Maar genoeg over dat. Ik dwaal af.
Het is nu zaterdagochtend, ik schat ongeveer vijf uur. Ik zit achter mijn bureautje op mijn te kleine kamer verlicht door mijn leeslamp.
Hoe kan op zo’n moment een goed verhaal worden geschreven, vraag je je misschien af. Ik in ieder geval wel. Toch zal ik het proberen, want ik moet, nee ik wíl het opschrijven.
Het verhaal van afgelopen avond en nacht.
Heb ik je al nieuwsgierig gemaakt? Dat moet wel, want het is verdomd interessant.

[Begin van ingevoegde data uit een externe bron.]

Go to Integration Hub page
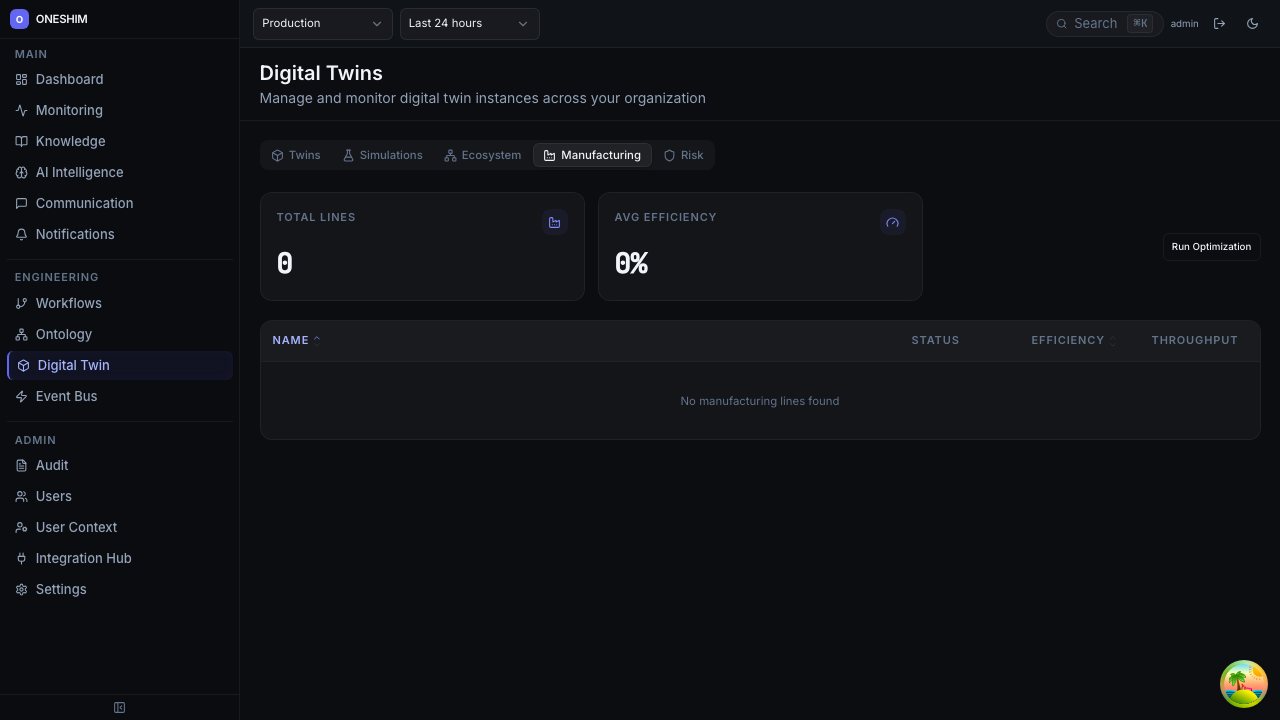 coord(83,558)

Gisteravond moest het een waarom-leef-ik-eigenlijk-avond worden. Ik was al geheel in de stemming, want ik had ruzie met mijn beste vriend om iets totaal onbelangrijks en mijn cijfers op school waren zo ongeveer op hun dieptepunt. Maar het werd me niet gegund om stil en eenzaam op mijn kamer te gaan zitten. Door mijn kamerraam zag ik een auto aan komen rijden die ik op dat moment liever niet had gezien: de auto van mijn oom en tante.
O, het zijn geen verschrikkelijke mensen hoor (het komt in de buurt), maar hoe moet ik het zeggen… Ze zijn zo, aanwezig en bemoeiziek. Als ze hier komen lijkt het altijd wel alsof mijn moeders zus mijn moeder op een fout wil betrappen. En ik, die net mijn tussenrapport had ontvangen met niet van die heel geweldige cijfers, wilde mijn moeder de triomf op haar zus' gezicht besparen als ze mijn rapport zou vergelijken met die van haar eigen zoon. Ja, want zo was ze precies.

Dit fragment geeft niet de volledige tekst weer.